'...overflowing of dreams into real life...' (Gérard de Nerval)
The raison d'être of this unusual disc is implied
in the title: the feminine in poetry and music - celebrating particularly
the work of the Swiss poet and painter Marguerite Burnat-Provins (1872-
1952) - the music (with the exception of that of Elaine Hugh-Jones)
by her European contemporaries.
The principal interest for listeners will however be
in the cycle of eight de la Mare settings by the London-born pianist
and composer Elaine Hugh-Jones (b.1927).
There are however further implications in the title
of the CD - the disc is dedicated to Elaine Hugh Jones by the artistes
who have, for a number of years, specialised in performing less familiar
work by women composers -although this recital is shared (since settings
of the poet Burnat-Provins) by such distinguished names as Jacques Dalcroze,
Ladmirault, as well as Alma Mahler-Schindler.

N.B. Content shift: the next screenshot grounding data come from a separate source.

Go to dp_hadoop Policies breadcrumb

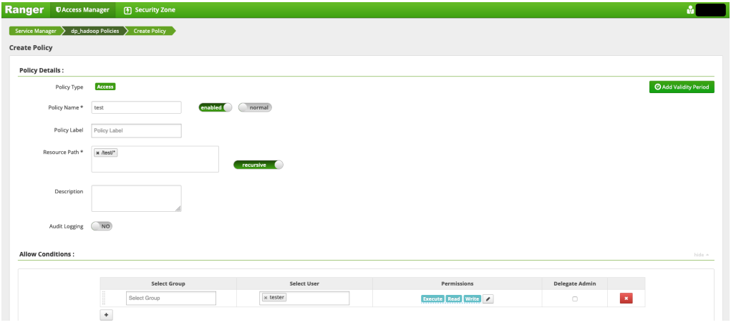coord(95,31)

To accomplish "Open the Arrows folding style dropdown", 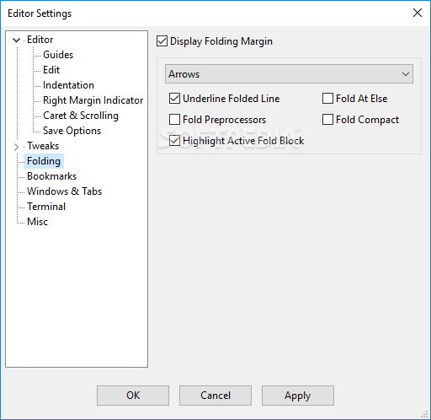I will tap(289, 74).
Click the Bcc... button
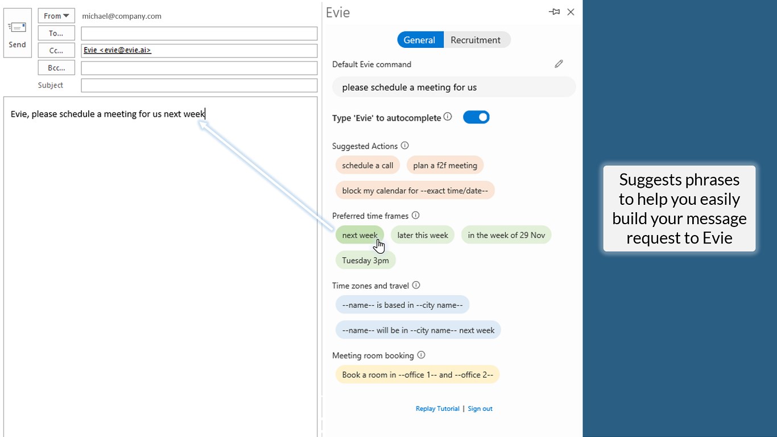 point(56,68)
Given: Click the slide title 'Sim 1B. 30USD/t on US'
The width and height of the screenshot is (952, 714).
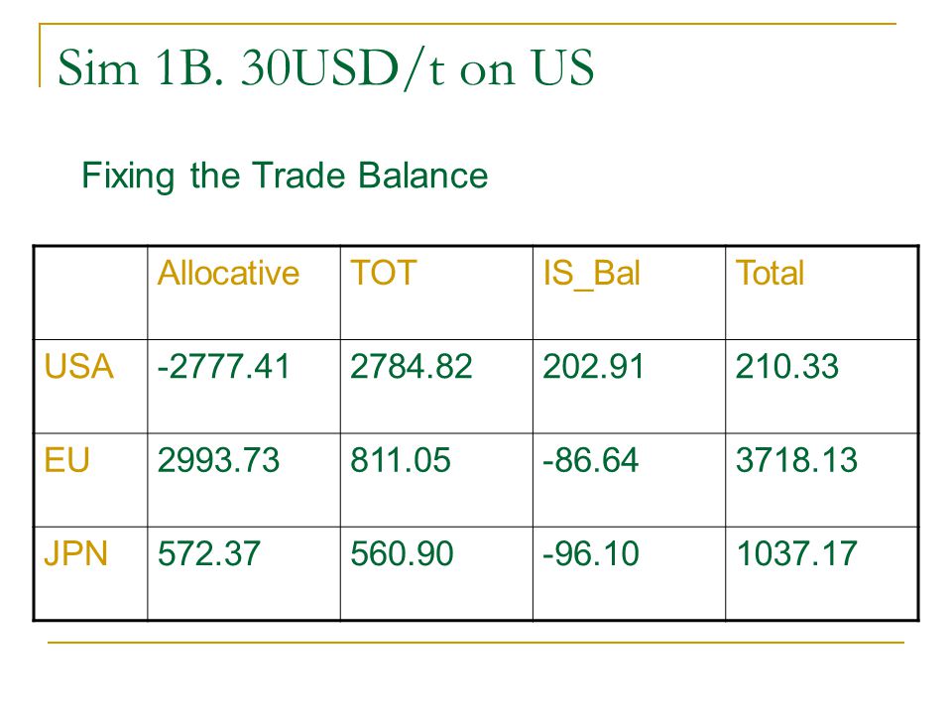Looking at the screenshot, I should (x=325, y=67).
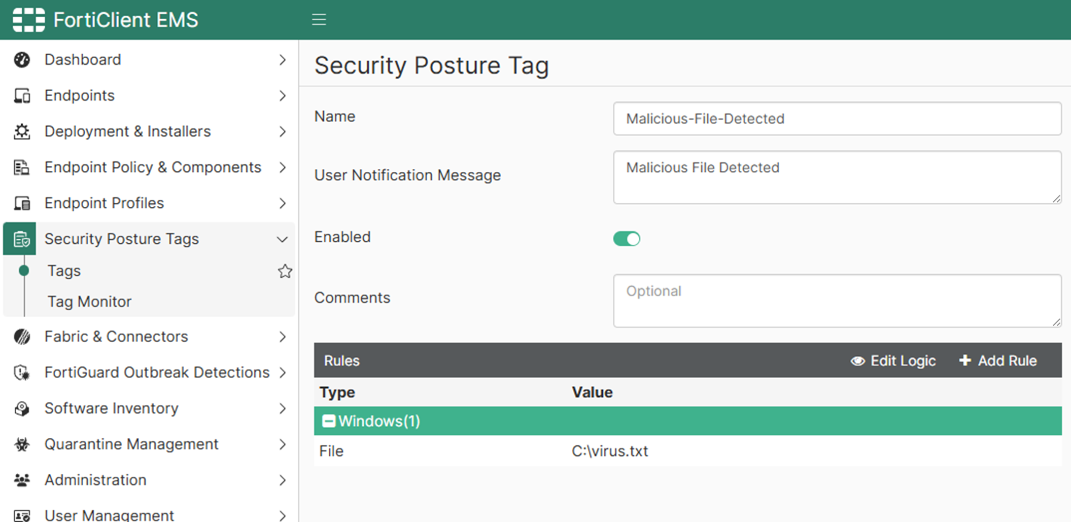Viewport: 1071px width, 522px height.
Task: Disable the Enabled toggle switch
Action: click(627, 239)
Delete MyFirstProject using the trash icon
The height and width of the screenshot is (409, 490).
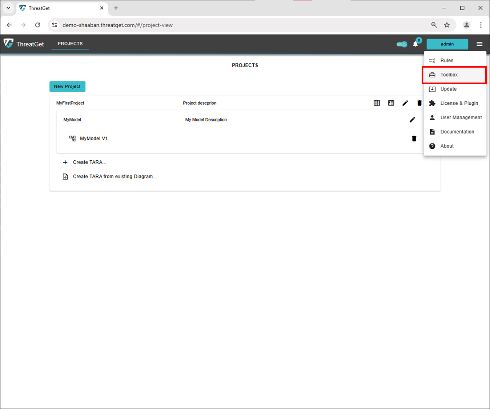[419, 103]

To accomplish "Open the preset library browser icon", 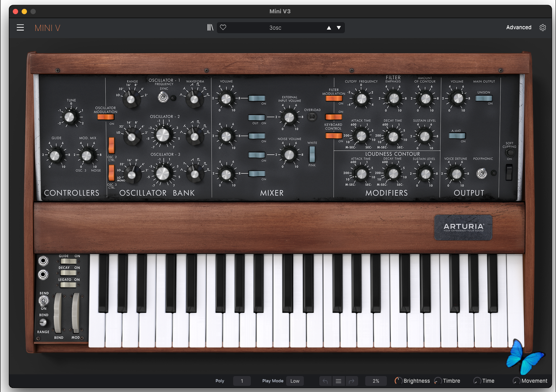I will (x=210, y=28).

This may seem a somewhat diverse company, yet there
is an imaginative thematic thread running throughout that derives undoubtedly
from a Gallic sensitivity that has something of the symbolist spirit.

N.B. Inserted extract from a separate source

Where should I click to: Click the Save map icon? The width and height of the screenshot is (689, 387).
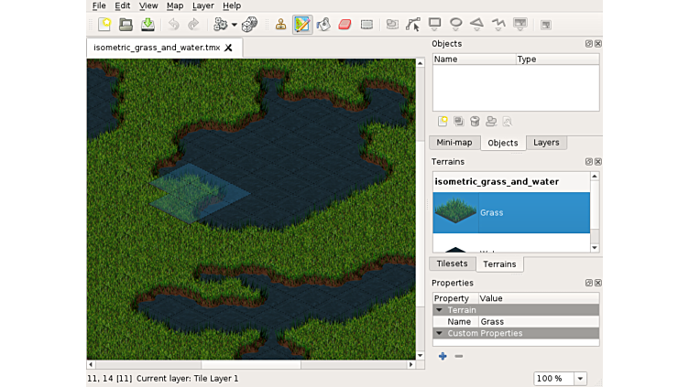click(148, 25)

This ranges from the unseen presences in de la Mare - for instance the
mysterious lines from "Echo":
Eyes in the green, in the shade
In the motionless brake,
Voices that said what I said,
For mockery's sake.
to the 'Voiles de mortes/cherchant une forme perdue'
of Burnat-Provins and Hartleben's "susser traum"
Elaine Hugh-Jones studied with Lennox Berkeley and
also shares something of that French element in her own ancestry with
the Huguenot in de la Mare. The first song 'Winter' with its 'rayless
sun' evokes that half-real world of twilight - and in this, as in her
setting of the ubiquitous 'Silver', one is conscious of Debussy: while
there is fantasy in the sinister witchery of 'The Ride by Nights', and
in 'The Witch Hare' (does not legend loom large here?) the unseen presences
in de la Mare's verse are by contrast pale shades - 'ghosts linger in
the darkening air' - less real than the animal presences that seem to
hold watch. This is truly a magical cycle.
As in the de la Mare, 'one world trembling on the brink
of another' ( * ) colours the other songs and for a music lover these
provide a rich added bonus, full of a kind of decadent sensual beauty.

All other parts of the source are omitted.